[Stored entries]
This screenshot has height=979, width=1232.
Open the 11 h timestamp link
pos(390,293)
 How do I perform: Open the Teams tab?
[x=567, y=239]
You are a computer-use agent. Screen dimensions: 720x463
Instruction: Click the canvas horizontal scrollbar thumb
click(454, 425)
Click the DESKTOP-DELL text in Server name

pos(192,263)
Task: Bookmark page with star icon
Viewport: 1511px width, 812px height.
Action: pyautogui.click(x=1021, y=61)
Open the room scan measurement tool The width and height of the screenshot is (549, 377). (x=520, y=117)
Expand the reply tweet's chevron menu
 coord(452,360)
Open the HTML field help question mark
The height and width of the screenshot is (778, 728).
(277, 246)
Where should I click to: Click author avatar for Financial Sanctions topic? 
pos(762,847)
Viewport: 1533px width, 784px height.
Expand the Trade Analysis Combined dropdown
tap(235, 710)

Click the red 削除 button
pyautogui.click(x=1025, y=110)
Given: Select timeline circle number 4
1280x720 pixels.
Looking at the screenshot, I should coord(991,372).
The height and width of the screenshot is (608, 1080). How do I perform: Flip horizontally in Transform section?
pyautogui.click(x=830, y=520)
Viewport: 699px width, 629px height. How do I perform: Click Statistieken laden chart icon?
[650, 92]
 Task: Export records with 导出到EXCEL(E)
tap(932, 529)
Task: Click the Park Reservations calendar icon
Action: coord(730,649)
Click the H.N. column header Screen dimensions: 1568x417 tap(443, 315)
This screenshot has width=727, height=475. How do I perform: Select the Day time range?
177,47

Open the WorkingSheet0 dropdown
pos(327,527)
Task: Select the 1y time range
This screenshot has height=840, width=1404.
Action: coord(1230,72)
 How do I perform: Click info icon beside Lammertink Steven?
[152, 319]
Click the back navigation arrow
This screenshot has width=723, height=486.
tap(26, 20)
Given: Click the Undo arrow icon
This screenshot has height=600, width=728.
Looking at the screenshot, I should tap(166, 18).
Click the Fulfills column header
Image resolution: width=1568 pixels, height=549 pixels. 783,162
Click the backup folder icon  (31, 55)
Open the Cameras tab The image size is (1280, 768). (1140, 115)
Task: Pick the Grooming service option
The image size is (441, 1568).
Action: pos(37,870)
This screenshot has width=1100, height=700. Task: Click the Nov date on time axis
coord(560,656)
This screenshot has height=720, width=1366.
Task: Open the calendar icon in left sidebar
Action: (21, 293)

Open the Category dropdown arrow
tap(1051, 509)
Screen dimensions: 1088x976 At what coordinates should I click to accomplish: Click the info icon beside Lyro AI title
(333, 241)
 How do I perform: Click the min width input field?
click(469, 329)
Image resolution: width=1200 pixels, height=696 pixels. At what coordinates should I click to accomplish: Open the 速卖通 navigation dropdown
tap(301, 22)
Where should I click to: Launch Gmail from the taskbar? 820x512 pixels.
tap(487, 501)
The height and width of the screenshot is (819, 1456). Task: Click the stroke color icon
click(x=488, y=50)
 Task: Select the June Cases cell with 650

[To do] In the data above, copy every line where the string "Given" appears.

[Response]
Given: Select timeline circle number 4
Given: Click the Undo arrow icon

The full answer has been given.